Harvey Glance - Olympian

SOURCE:  Olympian Glance Made Bi-City Wake Up to Track by Roscoe Nance, Special Sesquicentennial Supplement of the Ledger-Enquirer, May 7, 1978.

 

When Harvey Glance was just a ninth grader at Central High, he had a dream, like most youngsters his age. Some youngsters probably dreamed of growing up to be wealthy, as doctors, lawyers and engineers. Others as rich rock stars. Glance's dream was different though. He wanted to run in the 1976 Olympics.

At that time, the idea had to be considered nothing more than a dream - a dream that would never be fulfilled. Track was nothing more than a stepchild in sports programs in this area, taking the leftovers from football, baseball, and basketball.

Glance made his dream come true, however, and in doing so reshaped the way a lot of people look at track. As a freshman at Auburn University in 1976, he won the NCAA indoor and outdoor 60-meter championships. He also tied the world record for the 100 meters and was a member of the U.S. 440 relay team that won a gold medal at the Olympics in Montreal.



"He's made this community wake up to track," says Sam Roberts, who put together a string of seven consecutive state championships at Baker High in the 1960s. "He's done more than anyone or any group. It was football and basketball as far as sports were concerned. Track was just a fill in.
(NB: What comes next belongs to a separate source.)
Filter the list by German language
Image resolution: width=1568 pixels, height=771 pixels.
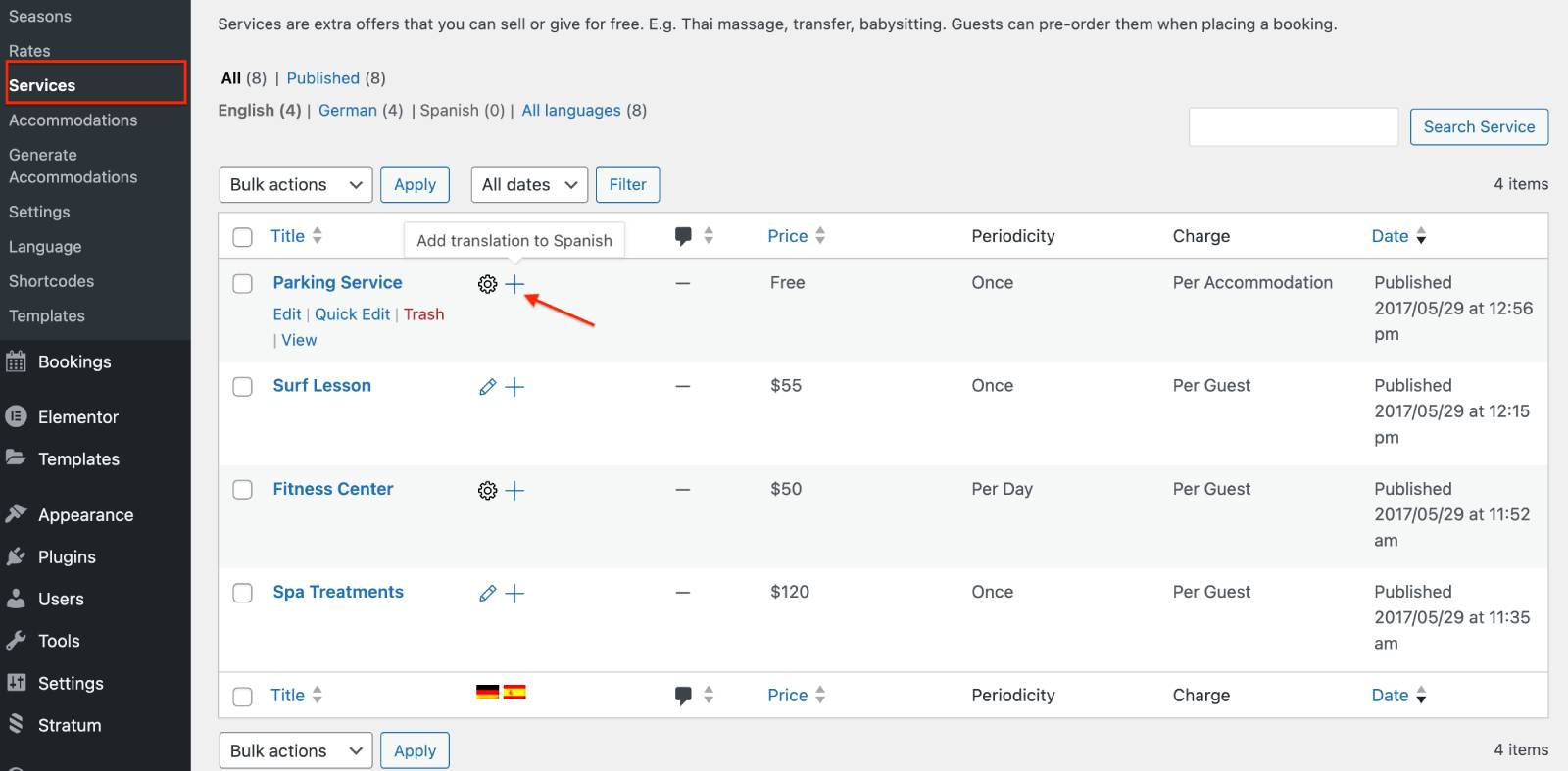click(347, 110)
"I helped get track programs here started. Then Wallace Davis came along with some fine teams Carver and Hardaway. Then Glance came along. He was the crowning glory."

Says Davis, who now coaches football at Carver High, "I saw times before the Glance era when you couldn't get people to participate in track. The success he's had makes people feel they can do it too. He is really someone it helps kids to pattern themselves after."

The road that carried Glance from Phenix City to the 1976 Olympics was not an easy one to travel.

"I got a lot of wisecracks," he recalls. "I would be on the track running and people would say 'Look at that dude. He's crazy. Why don't you play football or basketball?' I could have been discouraged. It was my motivation that kept me going."



Those wisecracks have turned to cheers now.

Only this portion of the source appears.